What is needed - Output exactly the lines below from the one containing "The height and" to the last line, both included. Omit pictures.

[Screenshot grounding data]
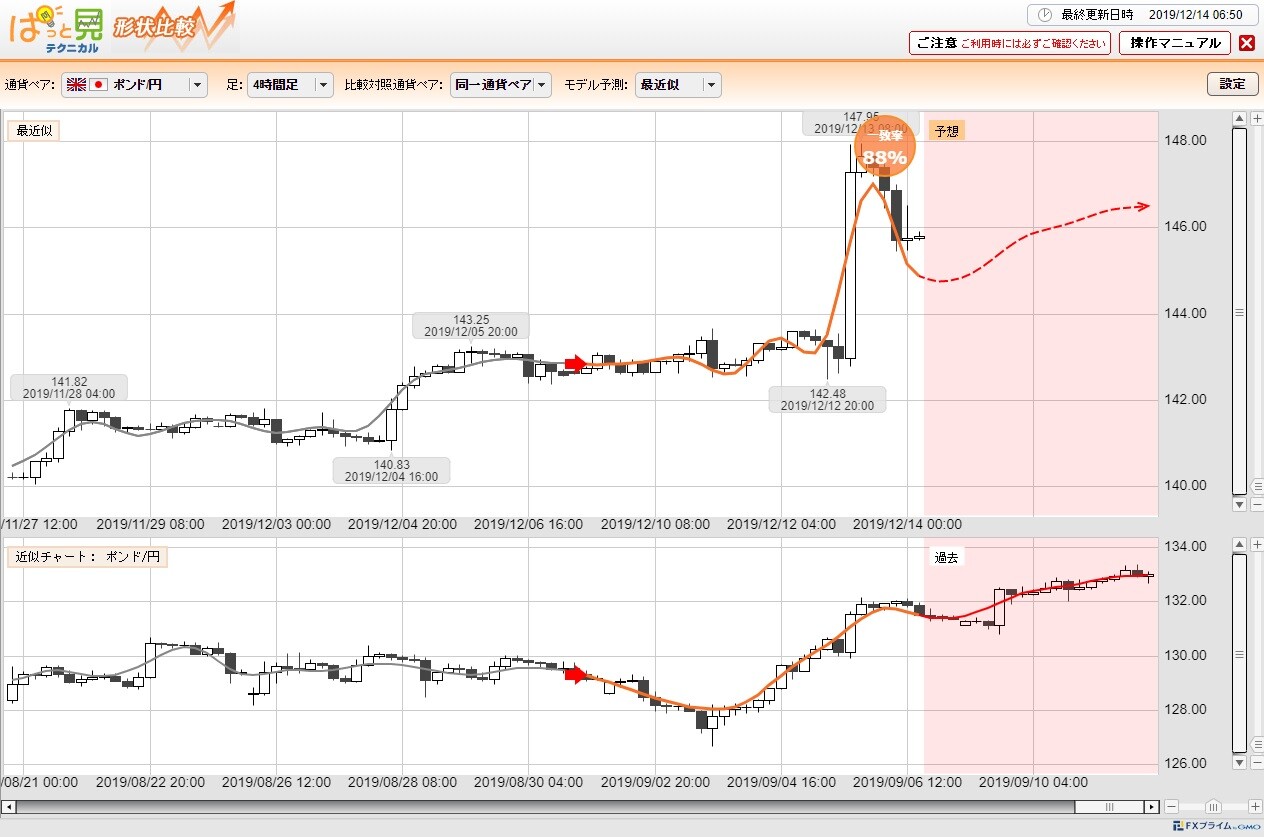Click the 88% match rate badge
This screenshot has width=1264, height=837.
click(885, 151)
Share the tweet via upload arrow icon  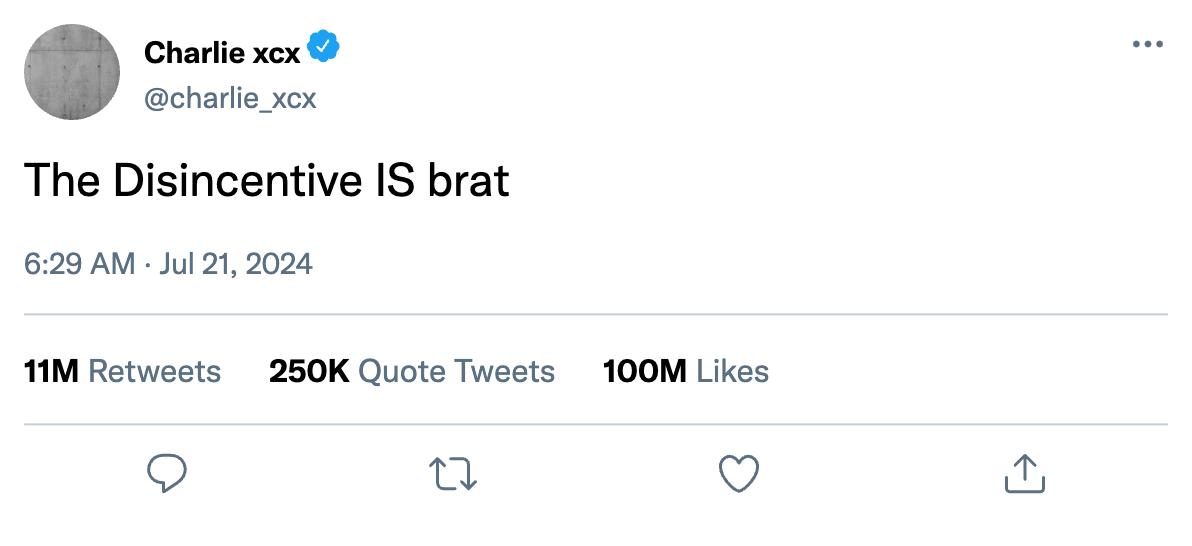[x=1024, y=473]
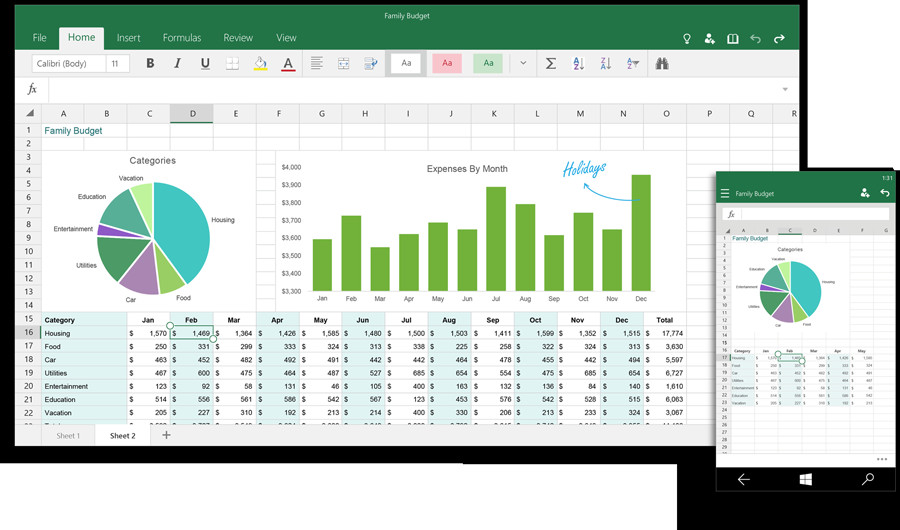This screenshot has width=900, height=530.
Task: Apply italic formatting to selected cell
Action: pos(178,64)
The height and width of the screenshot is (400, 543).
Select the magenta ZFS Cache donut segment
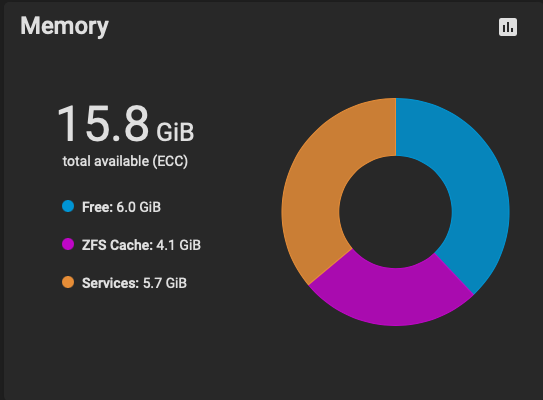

Answer to this exercise -
The height and width of the screenshot is (400, 543).
Select the magenta ZFS Cache donut segment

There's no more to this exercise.